Frequently Asked Questions (FAQs)

Are there some types of loans that can’t be sold to Fannie Mae or Freddie Mac?

“Conforming loans” are mortgage loans that adhere to the standards set out by Fannie Mae and Freddie Mac and are thus eligible for acquisition by one of these GSEs. To be eligible for sale to Fannie or Freddie, it must satisfy a number of criteria.

Non-conforming loans are ones that fall short of certain requirements and so cannot be sold. Loan-to-value ratios, debt-to-income ratios, down payments, and kinds of properties are all taken into account when determining eligibility.

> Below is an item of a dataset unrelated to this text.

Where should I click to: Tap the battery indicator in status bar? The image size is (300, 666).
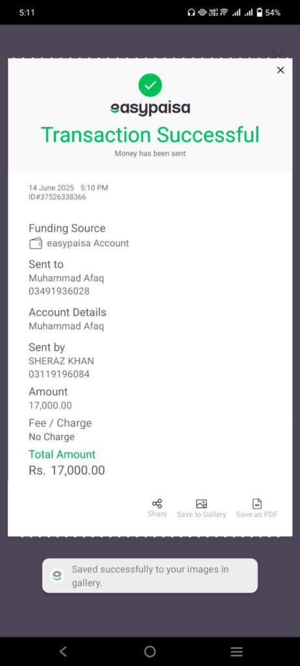(260, 13)
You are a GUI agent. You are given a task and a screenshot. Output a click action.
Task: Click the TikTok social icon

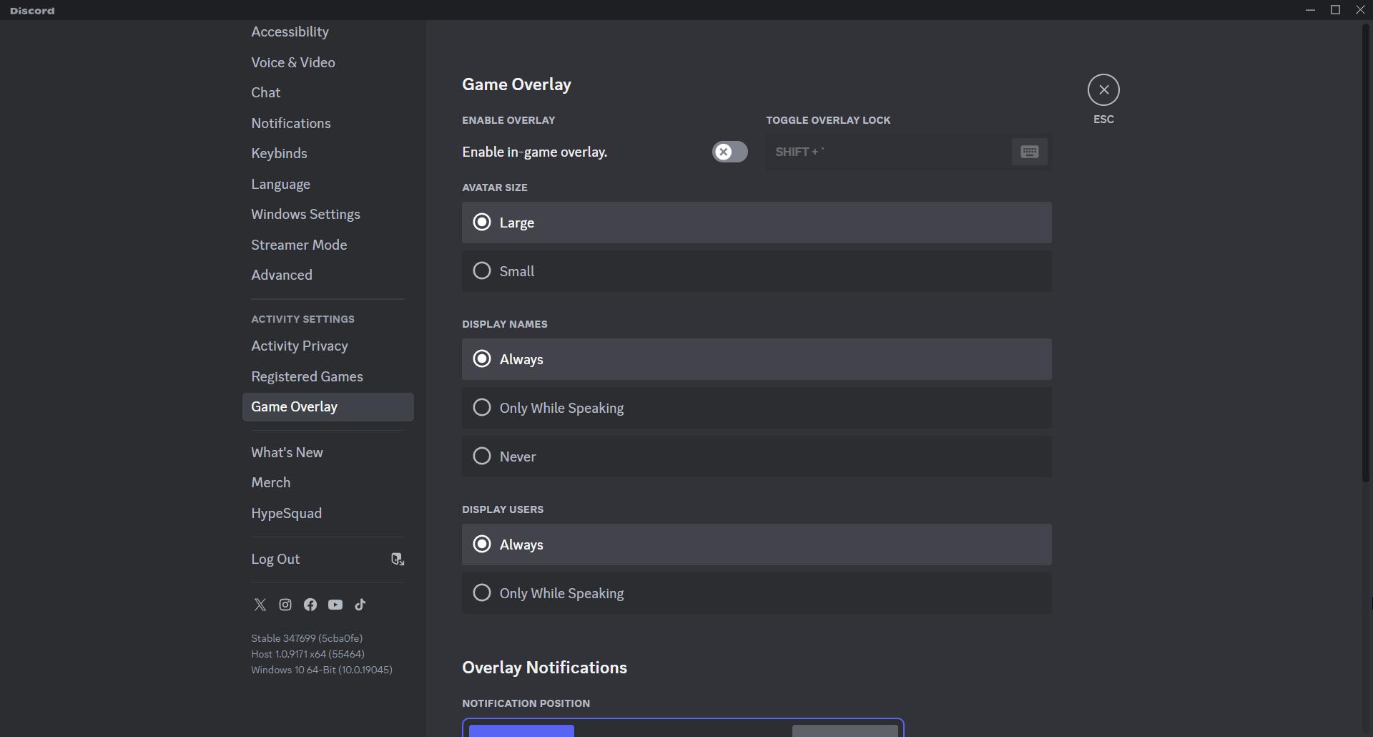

What does Fannie Mae really include, and how can laypeople understand it?

A government-sponsored enterprise (GSE) called the Federal National Mortgage Association (Fannie Mae) buys mortgage loans from smaller financial institutions like credit unions and smaller banks and then guarantees, or backs, these loans on the mortgage market for borrowers with low to moderate incomes.

Smaller financial institutions like credit unions and regional banks are Fannie Mae’s primary sources for purchasing home loans.

How do you qualify for a Fannie Mae loan?

Homebuyers also need to fulfill Fannie Mae’s minimal credit standards in order to be eligible for mortgages guaranteed by Fannie Mae.

For a single-family house that will serve as the borrower’s principal residence, the minimum necessary FICO score for a loan with a fixed interest rate is 620, while the minimum required score for an adjustable-rate mortgage (ARM) is 640.

Who precisely is in charge of Freddie Mac at this point?

Freddie Mac was given a charter by Congress that allowed it to function as a private business while still having the responsibility of advancing the public welfare.

The Director of the Federal Housing Finance Agency (FHFA) named the FHFA as the conservator of Freddie Mac on September 6, 2008. This designation was made by the FHFA (FHFA).

What precisely is the controversy with Freddie Mac?

The federally chartered mortgage financing giant Freddie Mac agreed, as part of a consent order that it reached with a federal regulator in December 2003, to pay a civil penalty of $125 million and implement measures to correct its accounting and governance problems.

The consent order was part of Freddie Mac’s settlement with the federal regulator. Everything that happened was a part of the settlement.